EPIC has 19 competencies and 66 attainments established as “I can” statements. The competencies are a mix of academic skills and benchmarks for adolescent development. I find the EPIC competencies particularly interesting, as the descriptions feel as if there is real value in each for how students are living their lives both now and in the future. A few of my favorites:
- I can show strength and take action even in the face of fear.
- I can analyze how things change as they grow.
- I can develop or strengthen my writing by planning, revising, editing, rewriting, or trying a new approach.
- I can make it through tough situations and recover from challenges and setbacks.
The competencies don’t feel like they were drawn out of Common Core or state standards. They feel rooted in the lives of the young people in the school. The students explained that even though sixty-six attainments is a lot, it’s not when you think that you have four years to reach them all. Students explained that when they feel that they have met an attainment, they go to a teacher with the evidence of their skill and ask them to sign off. Some attainments, such as those related to science, will need to be signed by Mr. Dash, the science teacher. Others, such as writing-related attainments, might be approved by any teacher.
There are a number of incentives designed to help support students reach attainment. There is an awards ceremony every two weeks. If students really excelled on an attainment, they can ask someone to nominate them and write a speech about the experience of reaching that attainment. An award is given for each attainment. When students build up another ten attainments, they get a hoodie. However, you can lose the award of the attainment if your behavior changes or you fail to be consistently meeting it.
There is a strong emphasis on communication and presentation at EPIC. I realized it during my first visit, as students had been very well coached on how to meet and network with a visitor. As we talked about the importance of communication, one student pointed out that he had met college-ready levels for presentation skills, including professionalism, making eye contact, knowing content well, and precision in talking about the topic. Another student was teaching others how to make presentations and helping them learn how to provide helpful criticism. Students also described the symposiums where the three EPIC schools all gather together and present ideas to each other.
One important step in developing the competency structure was to focus on how to maximize the benefits for students and teachers. John Clemente, Director School Design and one of the initial nine ESI fellows, explained, “If it became too granular, learning would be more rote and simplified. We were not getting at critical thinking. We needed a structure that was less fine-grained than standards and would enable performance-based assessments for each unit. After narrowing the list of attainments, we worked with the Center for Collaborative Education to develop rubrics for each one.”

GIVEN ENTRIES →
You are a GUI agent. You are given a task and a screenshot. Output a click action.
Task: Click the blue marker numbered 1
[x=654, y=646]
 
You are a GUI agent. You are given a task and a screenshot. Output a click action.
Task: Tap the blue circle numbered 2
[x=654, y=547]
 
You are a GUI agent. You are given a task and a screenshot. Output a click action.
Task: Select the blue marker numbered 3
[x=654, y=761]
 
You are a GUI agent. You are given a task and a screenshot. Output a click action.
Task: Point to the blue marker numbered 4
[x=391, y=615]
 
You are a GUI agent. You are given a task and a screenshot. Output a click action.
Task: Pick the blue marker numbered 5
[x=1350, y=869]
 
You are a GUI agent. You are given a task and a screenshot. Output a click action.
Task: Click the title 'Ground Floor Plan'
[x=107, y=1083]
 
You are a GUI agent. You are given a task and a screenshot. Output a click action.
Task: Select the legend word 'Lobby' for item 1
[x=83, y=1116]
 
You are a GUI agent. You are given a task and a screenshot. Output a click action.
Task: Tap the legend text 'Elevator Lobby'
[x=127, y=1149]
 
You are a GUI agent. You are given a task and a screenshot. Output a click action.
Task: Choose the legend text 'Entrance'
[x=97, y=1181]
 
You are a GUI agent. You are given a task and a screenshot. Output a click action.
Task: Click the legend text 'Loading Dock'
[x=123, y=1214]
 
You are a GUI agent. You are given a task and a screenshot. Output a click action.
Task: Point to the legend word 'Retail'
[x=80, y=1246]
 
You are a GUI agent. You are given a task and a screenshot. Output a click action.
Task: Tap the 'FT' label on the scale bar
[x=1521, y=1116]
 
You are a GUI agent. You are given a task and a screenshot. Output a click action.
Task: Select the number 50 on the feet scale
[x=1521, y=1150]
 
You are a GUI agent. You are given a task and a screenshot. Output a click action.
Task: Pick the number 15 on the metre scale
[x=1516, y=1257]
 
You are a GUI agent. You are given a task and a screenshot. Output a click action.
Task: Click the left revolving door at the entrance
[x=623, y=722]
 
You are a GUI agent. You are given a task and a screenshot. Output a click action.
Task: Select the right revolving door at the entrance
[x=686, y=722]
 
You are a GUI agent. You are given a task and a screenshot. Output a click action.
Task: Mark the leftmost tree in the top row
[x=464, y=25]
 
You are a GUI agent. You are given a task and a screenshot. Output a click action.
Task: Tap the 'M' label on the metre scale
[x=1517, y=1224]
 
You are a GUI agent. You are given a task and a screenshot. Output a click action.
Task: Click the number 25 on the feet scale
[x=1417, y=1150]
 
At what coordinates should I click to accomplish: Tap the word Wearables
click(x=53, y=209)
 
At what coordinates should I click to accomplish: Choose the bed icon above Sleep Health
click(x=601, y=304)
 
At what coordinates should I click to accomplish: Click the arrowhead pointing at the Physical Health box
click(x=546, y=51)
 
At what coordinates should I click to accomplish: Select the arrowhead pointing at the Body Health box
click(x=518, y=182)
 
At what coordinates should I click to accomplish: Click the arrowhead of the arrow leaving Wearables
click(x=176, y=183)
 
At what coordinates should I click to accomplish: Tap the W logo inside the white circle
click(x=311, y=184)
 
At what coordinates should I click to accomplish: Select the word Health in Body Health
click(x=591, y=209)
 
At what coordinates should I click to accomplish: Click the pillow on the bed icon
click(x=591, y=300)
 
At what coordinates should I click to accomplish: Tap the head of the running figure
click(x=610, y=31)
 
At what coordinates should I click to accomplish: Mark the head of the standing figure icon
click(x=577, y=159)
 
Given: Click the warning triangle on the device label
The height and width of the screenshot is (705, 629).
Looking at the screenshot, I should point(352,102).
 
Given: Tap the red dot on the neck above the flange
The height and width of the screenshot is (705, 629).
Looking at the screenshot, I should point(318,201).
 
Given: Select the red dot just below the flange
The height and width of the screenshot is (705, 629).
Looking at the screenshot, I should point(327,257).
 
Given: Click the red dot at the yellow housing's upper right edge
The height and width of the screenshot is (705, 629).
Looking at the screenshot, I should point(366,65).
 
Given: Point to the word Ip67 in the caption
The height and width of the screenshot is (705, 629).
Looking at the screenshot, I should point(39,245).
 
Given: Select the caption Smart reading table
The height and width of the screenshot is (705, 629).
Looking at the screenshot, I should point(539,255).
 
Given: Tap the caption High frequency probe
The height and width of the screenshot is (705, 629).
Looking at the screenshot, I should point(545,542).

WHAT YOU NEED TO DO →
a) From the EPIC text, list the presentation skills that the student counted toward meeting college-ready levels.
b) Return the part of the EPIC text that opens with the words containing "- I can make" and closes with "by any teacher.".

FINAL RESULTS →
a)
- Professionalism
- Making eye contact
- Knowing content well
- Precision in talking about the topic

b)
- I can make it through tough situations and recover from challenges and setbacks.
The competencies don’t feel like they were drawn out of Common Core or state standards. They feel rooted in the lives of the young people in the school. The students explained that even though sixty-six attainments is a lot, it’s not when you think that you have four years to reach them all. Students explained that when they feel that they have met an attainment, they go to a teacher with the evidence of their skill and ask them to sign off. Some attainments, such as those related to science, will need to be signed by Mr. Dash, the science teacher. Others, such as writing-related attainments, might be approved by any teacher.